Por otro lado, esta ausencia de vínculos y este sin sentido se encuentra expresado en nuestra relación con las máquinas parlantes, capaces de componer textos. Así mismo, cuando tratamos a una persona como si fuera un objeto o una cosa, lo que estamos haciendo es diciéndole “No eres nada”, expresión que se desdobla en tanto planteamos que el otro no es nada, pero además, que no es nada para mí. Cuando la máquina nos habla o nos escribe puede provocarnos ese sentimiento, el de no ser nada. Porque hemos creído, y en cierta forma es verdad, que somos el homo sapiens, y que nuestro saber se expresa por medio de las palabras. Dominados por la mentalidad moderna hemos creído que ese saber, siguiendo a Kant, era objetivo –científico– y en otro sentido ético-estético –subjetivo.

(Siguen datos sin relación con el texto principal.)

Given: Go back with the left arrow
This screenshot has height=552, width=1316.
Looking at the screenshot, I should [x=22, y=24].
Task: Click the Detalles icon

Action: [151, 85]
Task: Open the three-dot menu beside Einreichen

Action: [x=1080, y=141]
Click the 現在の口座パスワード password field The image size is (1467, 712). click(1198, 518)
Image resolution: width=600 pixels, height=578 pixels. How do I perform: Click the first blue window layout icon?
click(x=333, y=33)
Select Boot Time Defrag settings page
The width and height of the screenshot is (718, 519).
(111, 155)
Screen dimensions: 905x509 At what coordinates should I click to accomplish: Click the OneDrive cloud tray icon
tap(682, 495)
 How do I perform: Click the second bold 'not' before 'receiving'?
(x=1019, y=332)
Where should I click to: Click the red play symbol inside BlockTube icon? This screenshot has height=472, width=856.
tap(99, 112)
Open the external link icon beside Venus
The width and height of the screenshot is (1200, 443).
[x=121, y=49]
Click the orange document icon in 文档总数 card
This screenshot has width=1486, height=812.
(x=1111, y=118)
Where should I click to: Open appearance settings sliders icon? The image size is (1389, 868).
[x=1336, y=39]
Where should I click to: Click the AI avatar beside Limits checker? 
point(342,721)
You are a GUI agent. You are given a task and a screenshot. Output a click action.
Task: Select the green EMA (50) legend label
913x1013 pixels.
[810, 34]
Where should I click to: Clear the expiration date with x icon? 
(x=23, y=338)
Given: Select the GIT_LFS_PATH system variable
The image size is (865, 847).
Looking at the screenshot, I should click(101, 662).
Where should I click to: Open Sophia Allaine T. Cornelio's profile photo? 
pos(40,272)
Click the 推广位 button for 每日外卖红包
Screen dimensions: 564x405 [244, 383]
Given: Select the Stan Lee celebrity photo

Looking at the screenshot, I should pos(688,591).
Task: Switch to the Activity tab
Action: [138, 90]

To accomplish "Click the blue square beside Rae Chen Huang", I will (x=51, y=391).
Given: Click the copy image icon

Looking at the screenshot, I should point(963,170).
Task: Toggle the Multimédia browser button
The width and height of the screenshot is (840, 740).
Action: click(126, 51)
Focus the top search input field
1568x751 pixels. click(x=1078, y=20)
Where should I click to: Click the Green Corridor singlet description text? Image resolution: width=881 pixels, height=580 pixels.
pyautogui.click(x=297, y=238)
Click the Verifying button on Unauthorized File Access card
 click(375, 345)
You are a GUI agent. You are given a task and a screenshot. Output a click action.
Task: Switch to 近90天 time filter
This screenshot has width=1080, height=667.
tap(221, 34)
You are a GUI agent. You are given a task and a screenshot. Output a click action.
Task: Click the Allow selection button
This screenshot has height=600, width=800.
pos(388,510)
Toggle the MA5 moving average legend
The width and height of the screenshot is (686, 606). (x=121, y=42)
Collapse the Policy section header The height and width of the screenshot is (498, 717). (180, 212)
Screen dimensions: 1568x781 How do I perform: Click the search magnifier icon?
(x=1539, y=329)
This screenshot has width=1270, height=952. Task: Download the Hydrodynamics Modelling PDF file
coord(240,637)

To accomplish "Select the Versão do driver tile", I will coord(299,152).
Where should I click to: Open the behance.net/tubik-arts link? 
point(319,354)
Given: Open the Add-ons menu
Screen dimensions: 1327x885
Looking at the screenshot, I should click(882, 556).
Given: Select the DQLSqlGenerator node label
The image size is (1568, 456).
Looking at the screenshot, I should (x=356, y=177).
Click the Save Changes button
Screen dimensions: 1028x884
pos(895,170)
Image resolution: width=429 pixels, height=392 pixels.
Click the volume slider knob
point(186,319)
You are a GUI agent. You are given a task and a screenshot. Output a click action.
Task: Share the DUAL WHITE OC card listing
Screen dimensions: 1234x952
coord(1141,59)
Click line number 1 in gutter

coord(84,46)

La aparición de máquinas parlantes parece echar por el suelo esa creencia en un saber objetivo y otro subjetivo, fundada en la exclusividad del lenguaje humano.
¿Qué conoce el hombre que no pueda conocer o articular en tanto lenguaje la máquina? La naturaleza humana, como hemos señalado ya, vive en un territorio de creencias más que de razones. Decíamos que una de sus primeras costumbres inteligentes consiste en plantear relaciones: Freud decía que buscamos padres e hijos, Jung que creamos mitologías. Resulta, por ahora, evidente que desde su concepción, en la medida en que son construidas, las máquinas no pueden reflexionar sobre su ser. No están vivas. La ausencia de vida significa la ausencia de imaginación, es decir, de vínculos con la naturaleza y los semejantes. Frente al encantamiento que experimenta el hombre –mediante la poesía, la fiesta o el mero lenguaje– el Chat, como la calculadora, puede elaborar operaciones, puede recibir órdenes, pero no puede relacionarse efectivamente, voluntariamente o inconscientemente. La experiencia de nacer y morir todavía le es ajena.